Environment variables
There are two operating system environment variables, which are requred by the application:
BUCKET_NAMESPACE - OCI namespace where main operating bucket is located (if not found - default value is frcnomajoc7v)
BUCKET - main operating OCI bucket for downloading and uploading files (if not found - default value is mrds_inbox_poc)
Usage
The application accepts two required and four optional parameters.
Parameters
| Parameter | Short Flag | Required | Default | Description |
|---|---|---|---|---|
--workflow-context |
-w |
No* | None | JSON string representing the workflow context. Must contain run_id and a_workflow_history_key. |
--generate-workflow-context |
No* | Flag type. If provided, app automatically generates and finalizes workflow context. Use this if --workflow-context is not provided. |
||
--source-filename |
-s |
Yes | None | Name of the source file to be looked up in source inbox set in configuration file (inbox_prefix). |
--config-file |
-c |
Yes | None | Path to the YAML configuration file. Can be absolute, or relative to current working directory. |
--keep-source-file |
No | Flag type. If provided, app keeps source file, instead of archiving and deleting it. | ||
--keep-tmp-dir |
No | Flag type. If provided, app keeps tmp directory, instead of deleting it. |
*--workflow-context and --generate-workflow-context are both optional, however - either one of them MUST be provided for the application to run.
CLI
mrds-cli --workflow-context '{"run_id": "0ce35637-302c-4293-8069-3186d5d9a57d", "a_workflow_history_key": 352344}' \
--source-filename 'CSDB_Debt_Daily.ZIP' \
--config-file /home/dbt/GEORGI/projects/mrds_elt/airflow/ods/csdb/debt_daily/config/yaml/csdb_debt_daily.yaml
Python module
Import main function from core module and provide needed parameters:
from mrds.core import main
from mrds.utils.manage_runs import init_workflow, finalise_workflow
from mrds.utils.static_vars import status_success, status_failed
import datetime
import logging
import sys
# Configure logging for your needs. This is just a sample
current_time = datetime.datetime.now().strftime("%Y%m%d_%H%M%S")

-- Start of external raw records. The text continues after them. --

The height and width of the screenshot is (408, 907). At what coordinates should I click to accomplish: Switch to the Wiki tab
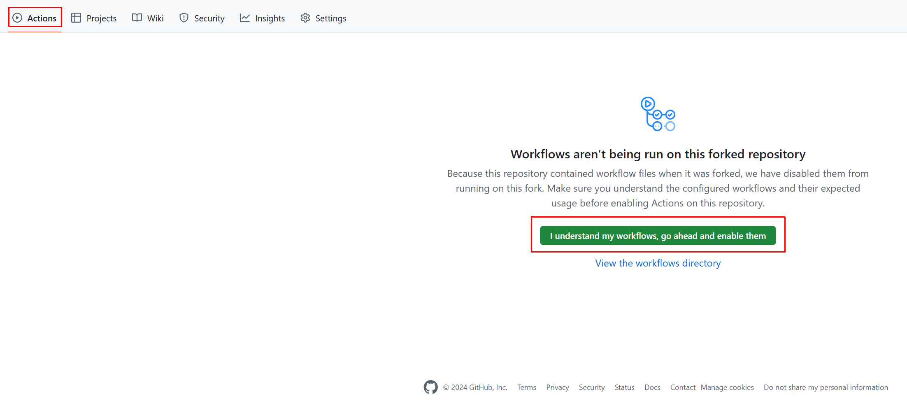(155, 18)
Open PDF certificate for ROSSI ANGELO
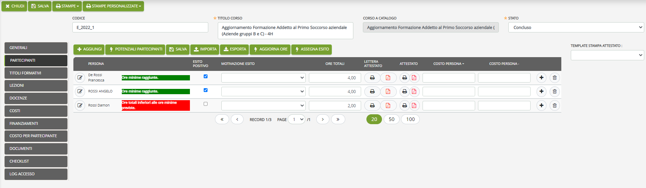646x188 pixels. coord(414,91)
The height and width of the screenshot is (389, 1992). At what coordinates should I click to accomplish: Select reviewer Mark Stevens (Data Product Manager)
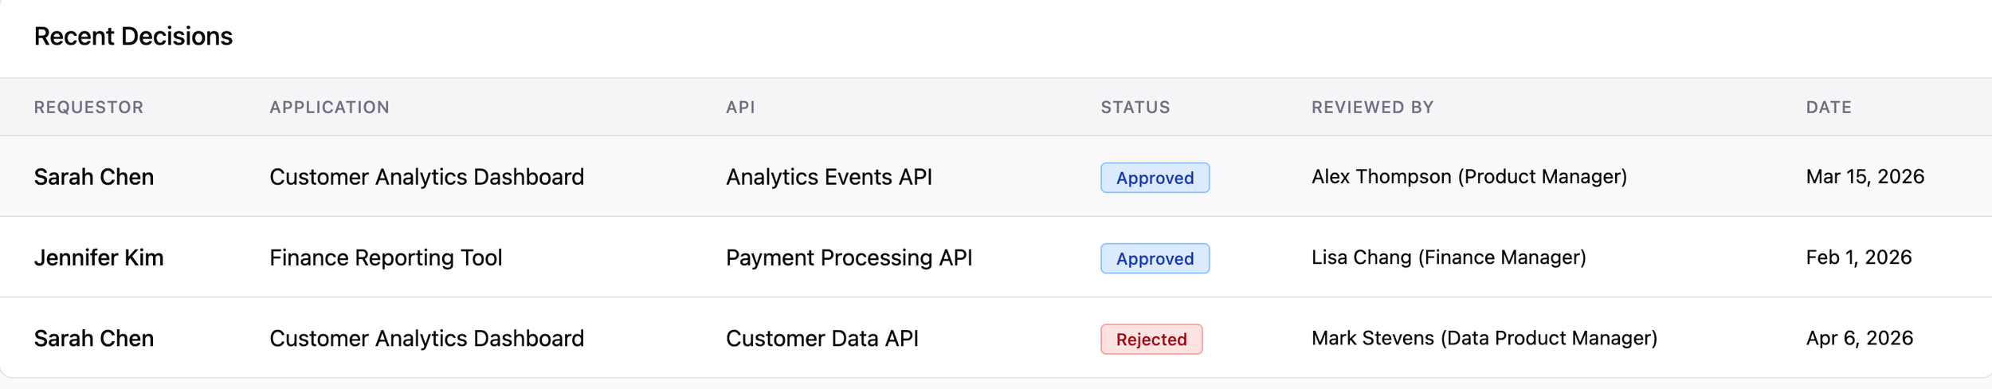click(x=1484, y=338)
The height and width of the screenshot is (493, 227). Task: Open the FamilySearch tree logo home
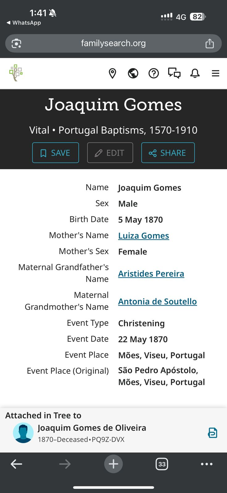coord(16,73)
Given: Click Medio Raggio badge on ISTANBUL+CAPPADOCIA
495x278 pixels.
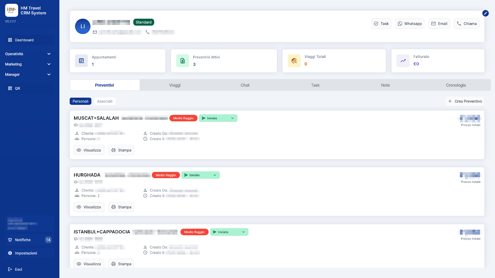Looking at the screenshot, I should 194,232.
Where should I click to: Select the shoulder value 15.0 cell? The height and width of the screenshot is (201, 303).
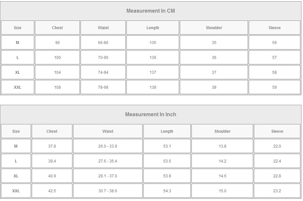(x=222, y=191)
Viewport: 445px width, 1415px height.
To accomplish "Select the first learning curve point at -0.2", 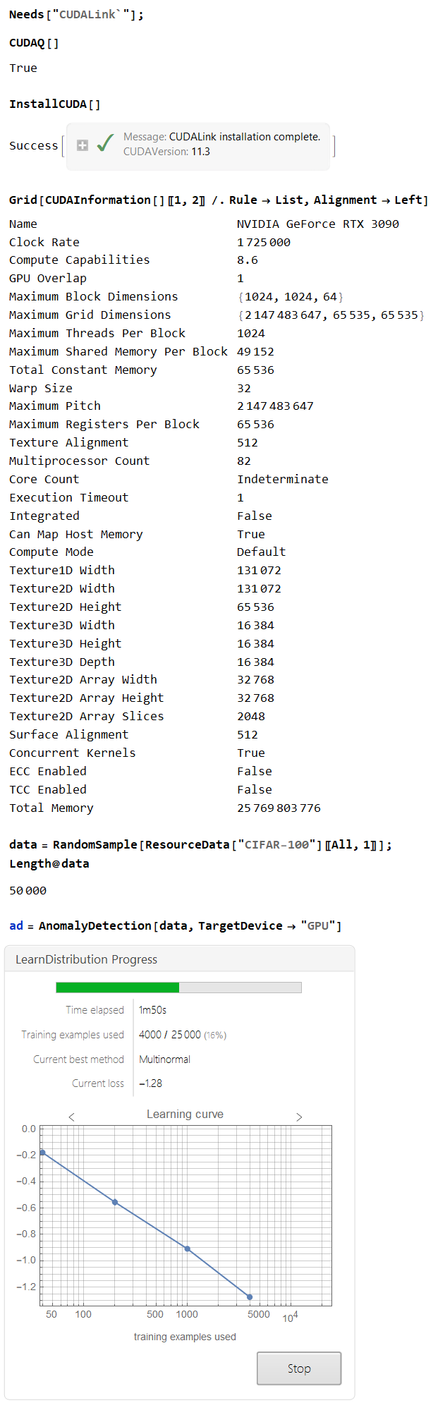I will coord(42,1153).
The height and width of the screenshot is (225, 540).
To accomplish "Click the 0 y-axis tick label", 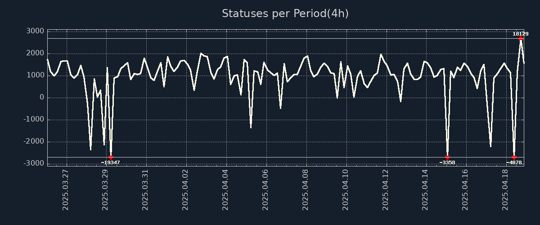I will click(x=41, y=97).
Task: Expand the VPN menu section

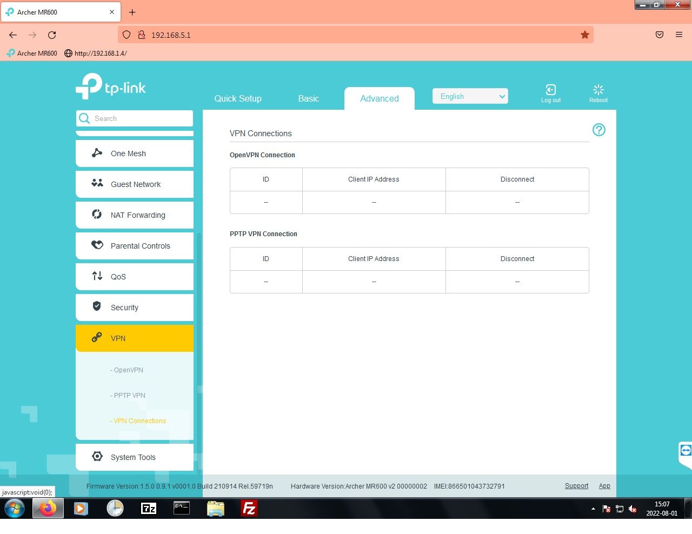Action: (118, 338)
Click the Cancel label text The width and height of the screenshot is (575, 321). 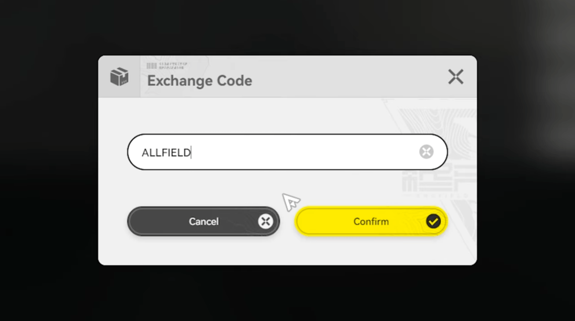point(204,221)
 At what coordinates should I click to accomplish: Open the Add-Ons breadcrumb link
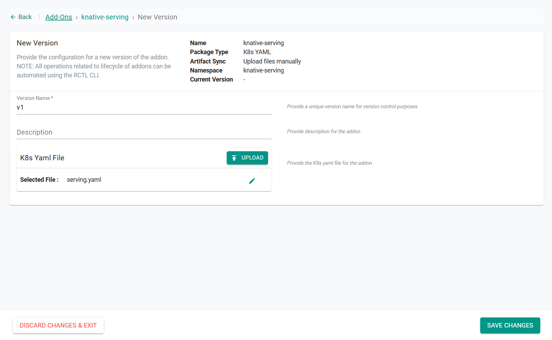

log_filename = f"mrds_{current_time}.log"
logging.basicConfig(
level=logging.INFO,
format="%(asctime)s %(levelname)s %(name)s - %(message)s",
handlers=[
logging.FileHandler(log_filename),
logging.StreamHandler(sys.stdout),
],
)
STATUS_SUCCESS = status_success
STATUS_FAILURE = status_failed
# Run time parameters
run_id = "0ce35637-302c-4293-8069-3186d5d9a57d"
a_workflow_history_key = init_workflow(database_name='ODS', workflow_name='w_OU_C2D_UC_DISSEM', workflow_run_id=run_id)
workflow_context = {
"run_id": run_id,
"a_workflow_history_key": a_workflow_history_key,
}
source_filename = "CSDB_Debt_Daily.ZIP"
config_file = "/home/dbt/GEORGI/projects/mrds_elt/airflow/ods/csdb/debt_daily/config/yaml/csdb_debt_daily.yaml"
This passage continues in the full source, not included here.